Resident Wake Forest Hospital Winston-Salem, North Carolina, United States
Disclosure(s):
Sidish Venkataraman, MD: No financial relationships to disclose
Introduction: Spontaneous intracerebral hemorrhage (ICH) is a devastating sub-type of stroke. Nearly 60% of spontaneous ICH is due to HTN. Recent studies have suggested that the body’s inflammatory response to ICH may be primarily driven by pro-inflammatory macrophages modified by the PIEZO 1 mechanoreceptor. To date, however, there have been few advances in the treatment of this crippling disease. One barrier to translating laboratory findings into clinical therapeutics has been the lack of an animal model that mirrors HTN and metabolic syndrome, the comorbidities seen in the patient population that most often suffers from spontaneous ICH
Methods: Our lab has been working with the hypertensive Ren-2 transgenic rat (mREN-2)27 model to mimic HTN and metabolic syndrome. Our previous research has demonstrated significantly higher levels of serum IL-12, a pro-inflammatory cytokine, in the mREN model as compared to Sprague Dawley (SD) controls, consistent with human data. We hypothesize that HTN worsens secondary brain injury following spontaneous ICH via PIEZO1 by inducing macrophages to release IL-12 leading to a pro-inflammatory state and impeding inflammation resolution and hematoma resorption. We are currently testing this hypothesis by harvesting bone marrow derived and circulating macrophages from mREN and SD rats, culturing the macrophage cell lines, treating the cells with the PIEZO1 agonist, YODA1, and antagonist, GsMTX-4, and then measuring IL-12 release.

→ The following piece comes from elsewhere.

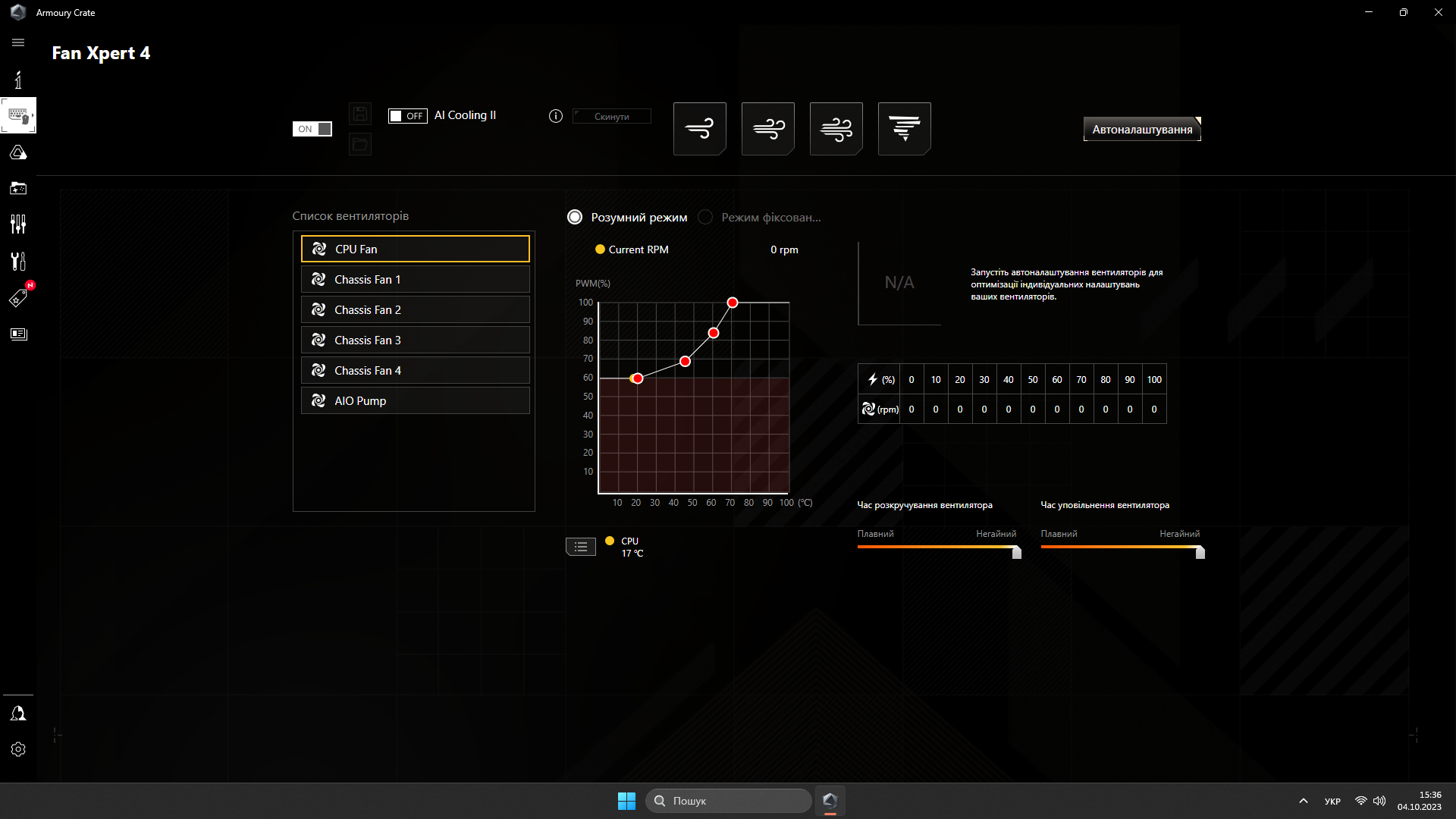The height and width of the screenshot is (819, 1456).
Task: Expand the fan list panel expander
Action: click(x=581, y=545)
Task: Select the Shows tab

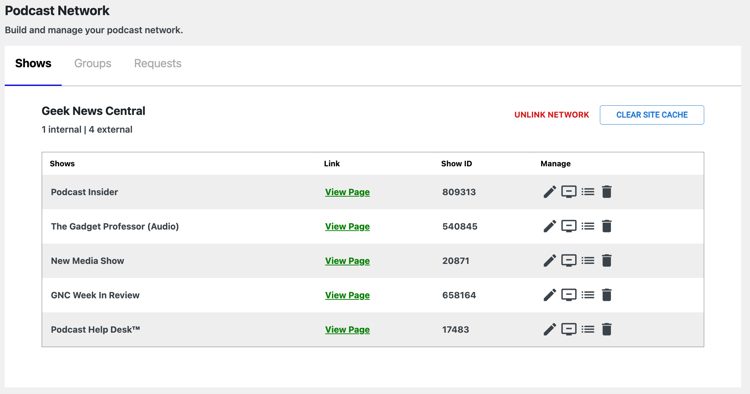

Results: Our initial data indicates that both mREN and SD rats have similar levels of PIEZO1 expression in bone marrow derived macrophage cells suggesting that differences in PIEZO1 are not due to inherent or transgenic differences but are rather HTN induced. Our next steps will be to quantify cytokine release following treatment of rat macrophage cells with PIEZO1 agonist/antagonists.
Conclusion : We hope that by establishing a link between PIEZO and macrophage IL-12 release we may provide additional therapeutic targets for ICH resolution in patients with spontaneous ICH.